What you are asked to do: Below are records; reproduce exactly the lines from the one containing "Task: Toggle the Firmware Info option" through the end, both included, and only those.
[Provided material]
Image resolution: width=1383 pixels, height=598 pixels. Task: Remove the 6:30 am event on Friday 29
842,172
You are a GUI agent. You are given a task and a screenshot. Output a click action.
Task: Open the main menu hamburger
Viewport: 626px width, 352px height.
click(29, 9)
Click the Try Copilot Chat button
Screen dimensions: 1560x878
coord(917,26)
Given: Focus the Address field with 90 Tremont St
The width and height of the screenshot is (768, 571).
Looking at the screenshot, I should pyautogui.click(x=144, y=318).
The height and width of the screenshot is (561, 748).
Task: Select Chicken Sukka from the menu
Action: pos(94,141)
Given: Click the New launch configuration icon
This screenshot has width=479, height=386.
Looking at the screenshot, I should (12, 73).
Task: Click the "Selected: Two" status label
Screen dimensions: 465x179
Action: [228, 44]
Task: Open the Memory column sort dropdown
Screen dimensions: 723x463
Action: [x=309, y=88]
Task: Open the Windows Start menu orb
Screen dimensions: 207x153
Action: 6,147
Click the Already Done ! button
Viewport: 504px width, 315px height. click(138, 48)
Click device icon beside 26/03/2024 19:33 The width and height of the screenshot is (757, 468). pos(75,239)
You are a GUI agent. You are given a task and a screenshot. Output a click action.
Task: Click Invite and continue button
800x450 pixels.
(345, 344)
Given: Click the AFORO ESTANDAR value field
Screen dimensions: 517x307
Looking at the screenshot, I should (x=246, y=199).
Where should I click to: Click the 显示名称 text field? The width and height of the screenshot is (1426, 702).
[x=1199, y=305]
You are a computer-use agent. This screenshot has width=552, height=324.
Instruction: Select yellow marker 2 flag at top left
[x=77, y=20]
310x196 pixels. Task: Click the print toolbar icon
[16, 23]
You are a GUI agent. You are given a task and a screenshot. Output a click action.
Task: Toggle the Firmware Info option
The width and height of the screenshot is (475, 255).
[/Provided material]
Result:
Task: Toggle the Firmware Info option
The width and height of the screenshot is (475, 255).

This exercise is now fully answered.